I wanted to cry thinking that this was typical expectation for these people. If any hospital in the United States fell into such conditions, we would be in a state of emergency, no doubt. In the states, when a patient has TB, they are put into extreme isolation so that no one, not even the doctors, can come into direct contact with them until they are treated and out of the contagious stage; infection control is very well developed. In Kenyatta Hospital, the "isolation rooms" were rooms with maybe 5 people instead of 10 and the windows were left open for ventilation, as one of the nurses told us. Of course we won't ever have an issue because our immune systems are not and probably will never be compromised as the African's are. Therefore, even if we test positive for TB (which we probably will upon return to the states) it will never become manifest TB. Anyway, every room was a different story but the horrifying conditions remained constant pretty much the whole way through. Another thing I was in complete shock about was the fact that there was not a single computer in the whole ward... all the medical records were written out by hand on what were basically scraps of paper thrown into a ripped up folder with a name scribbled across the front.
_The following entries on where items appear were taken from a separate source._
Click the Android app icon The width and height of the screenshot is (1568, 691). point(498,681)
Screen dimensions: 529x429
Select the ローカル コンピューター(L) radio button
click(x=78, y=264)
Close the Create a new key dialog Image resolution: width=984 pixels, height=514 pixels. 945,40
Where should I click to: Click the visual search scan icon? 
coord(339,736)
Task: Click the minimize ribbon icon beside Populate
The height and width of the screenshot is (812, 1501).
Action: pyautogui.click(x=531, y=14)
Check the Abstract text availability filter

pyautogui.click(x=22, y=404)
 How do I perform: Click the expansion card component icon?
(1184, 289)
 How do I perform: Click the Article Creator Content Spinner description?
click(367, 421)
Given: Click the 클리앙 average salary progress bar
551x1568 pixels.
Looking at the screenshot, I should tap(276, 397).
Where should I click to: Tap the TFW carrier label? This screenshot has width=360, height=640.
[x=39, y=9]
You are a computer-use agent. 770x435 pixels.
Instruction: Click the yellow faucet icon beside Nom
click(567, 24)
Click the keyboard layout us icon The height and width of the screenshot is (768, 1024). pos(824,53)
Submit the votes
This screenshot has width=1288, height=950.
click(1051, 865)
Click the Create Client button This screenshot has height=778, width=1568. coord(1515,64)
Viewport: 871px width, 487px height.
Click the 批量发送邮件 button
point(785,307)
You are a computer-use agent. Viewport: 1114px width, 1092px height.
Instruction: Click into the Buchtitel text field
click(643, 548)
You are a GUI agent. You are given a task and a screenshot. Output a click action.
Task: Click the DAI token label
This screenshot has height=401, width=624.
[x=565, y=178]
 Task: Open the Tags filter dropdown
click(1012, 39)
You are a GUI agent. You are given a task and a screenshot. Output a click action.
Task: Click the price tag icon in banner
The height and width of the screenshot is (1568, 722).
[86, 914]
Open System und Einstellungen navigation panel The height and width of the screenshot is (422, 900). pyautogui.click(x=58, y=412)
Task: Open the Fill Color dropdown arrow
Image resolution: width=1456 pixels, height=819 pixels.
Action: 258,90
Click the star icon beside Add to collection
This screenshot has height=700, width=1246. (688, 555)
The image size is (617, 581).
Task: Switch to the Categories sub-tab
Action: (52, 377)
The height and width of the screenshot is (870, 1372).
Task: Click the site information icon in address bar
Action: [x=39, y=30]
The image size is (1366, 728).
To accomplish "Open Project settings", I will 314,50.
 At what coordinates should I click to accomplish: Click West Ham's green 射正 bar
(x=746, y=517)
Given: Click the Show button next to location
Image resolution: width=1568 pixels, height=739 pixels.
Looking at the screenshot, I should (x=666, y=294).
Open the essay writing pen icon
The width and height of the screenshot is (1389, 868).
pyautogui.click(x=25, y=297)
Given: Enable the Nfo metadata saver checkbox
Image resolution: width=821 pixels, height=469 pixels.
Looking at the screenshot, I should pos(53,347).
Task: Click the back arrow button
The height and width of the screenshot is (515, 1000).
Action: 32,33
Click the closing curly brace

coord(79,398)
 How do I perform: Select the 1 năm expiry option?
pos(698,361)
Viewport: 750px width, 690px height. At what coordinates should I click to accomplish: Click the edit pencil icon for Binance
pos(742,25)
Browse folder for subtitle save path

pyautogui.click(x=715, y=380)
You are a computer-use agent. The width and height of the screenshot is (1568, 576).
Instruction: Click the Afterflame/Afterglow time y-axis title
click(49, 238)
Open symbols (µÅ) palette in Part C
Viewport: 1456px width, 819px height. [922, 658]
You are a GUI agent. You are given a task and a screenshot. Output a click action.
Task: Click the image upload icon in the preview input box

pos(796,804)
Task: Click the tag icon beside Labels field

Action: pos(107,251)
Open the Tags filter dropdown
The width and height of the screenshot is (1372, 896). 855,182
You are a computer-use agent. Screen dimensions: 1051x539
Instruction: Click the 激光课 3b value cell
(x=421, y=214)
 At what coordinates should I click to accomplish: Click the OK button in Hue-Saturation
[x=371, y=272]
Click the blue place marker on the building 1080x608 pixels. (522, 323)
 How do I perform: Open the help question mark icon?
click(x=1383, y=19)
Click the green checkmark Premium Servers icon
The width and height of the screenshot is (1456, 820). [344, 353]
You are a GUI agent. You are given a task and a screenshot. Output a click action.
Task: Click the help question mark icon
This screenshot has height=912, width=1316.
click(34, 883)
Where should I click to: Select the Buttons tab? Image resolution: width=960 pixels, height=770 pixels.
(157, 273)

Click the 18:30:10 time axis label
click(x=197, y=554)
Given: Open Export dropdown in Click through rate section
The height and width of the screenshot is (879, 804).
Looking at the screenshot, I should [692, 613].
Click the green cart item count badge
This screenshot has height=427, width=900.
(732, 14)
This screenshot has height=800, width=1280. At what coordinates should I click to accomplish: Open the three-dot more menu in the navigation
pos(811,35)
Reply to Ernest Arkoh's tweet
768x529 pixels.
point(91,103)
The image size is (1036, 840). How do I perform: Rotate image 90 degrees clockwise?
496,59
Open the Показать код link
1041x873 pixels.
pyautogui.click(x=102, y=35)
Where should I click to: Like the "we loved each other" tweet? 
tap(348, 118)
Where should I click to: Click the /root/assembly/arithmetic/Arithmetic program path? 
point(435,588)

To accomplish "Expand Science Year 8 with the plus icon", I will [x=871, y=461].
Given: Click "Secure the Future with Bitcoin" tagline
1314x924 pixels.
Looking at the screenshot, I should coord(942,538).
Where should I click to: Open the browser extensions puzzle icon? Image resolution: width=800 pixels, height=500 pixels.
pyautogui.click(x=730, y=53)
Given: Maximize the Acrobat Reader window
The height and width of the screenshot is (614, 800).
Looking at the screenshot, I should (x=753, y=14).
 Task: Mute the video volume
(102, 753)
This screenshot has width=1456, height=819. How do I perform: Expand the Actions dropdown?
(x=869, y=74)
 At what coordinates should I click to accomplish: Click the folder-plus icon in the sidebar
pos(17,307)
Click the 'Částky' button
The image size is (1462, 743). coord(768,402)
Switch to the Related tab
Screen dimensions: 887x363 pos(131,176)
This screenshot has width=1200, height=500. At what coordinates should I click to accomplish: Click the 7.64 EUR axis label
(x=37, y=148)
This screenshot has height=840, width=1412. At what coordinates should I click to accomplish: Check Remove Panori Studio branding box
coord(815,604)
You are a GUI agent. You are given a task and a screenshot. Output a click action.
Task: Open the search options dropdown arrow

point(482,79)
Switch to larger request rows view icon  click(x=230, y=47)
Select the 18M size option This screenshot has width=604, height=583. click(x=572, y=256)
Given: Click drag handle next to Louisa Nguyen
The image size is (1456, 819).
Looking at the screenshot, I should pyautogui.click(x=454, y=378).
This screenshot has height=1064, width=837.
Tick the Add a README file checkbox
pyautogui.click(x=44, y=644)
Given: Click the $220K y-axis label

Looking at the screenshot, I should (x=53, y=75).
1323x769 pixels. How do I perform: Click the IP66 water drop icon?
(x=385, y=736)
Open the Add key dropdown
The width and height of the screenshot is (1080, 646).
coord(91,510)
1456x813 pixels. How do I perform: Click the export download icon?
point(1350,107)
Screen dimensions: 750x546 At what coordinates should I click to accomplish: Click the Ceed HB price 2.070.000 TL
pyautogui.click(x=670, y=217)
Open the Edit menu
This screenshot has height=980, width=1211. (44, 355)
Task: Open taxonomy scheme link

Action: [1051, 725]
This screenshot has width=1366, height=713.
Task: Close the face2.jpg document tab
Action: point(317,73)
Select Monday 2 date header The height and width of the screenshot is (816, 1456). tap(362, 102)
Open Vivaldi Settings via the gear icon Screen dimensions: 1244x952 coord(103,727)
I actually watched a girl drop a strip of ultra sound pictures on the floor (because nothing was secured into the makeshift folders), realize it 10 minutes later, and then poke a hole into it with a pen and put it into the single clasp in the folder. Not only were the records a mess, but there was no record room; they just sat on the bedside tables or under the beds of the patients, along with any x-rays they might have had. I really couldn't believe it.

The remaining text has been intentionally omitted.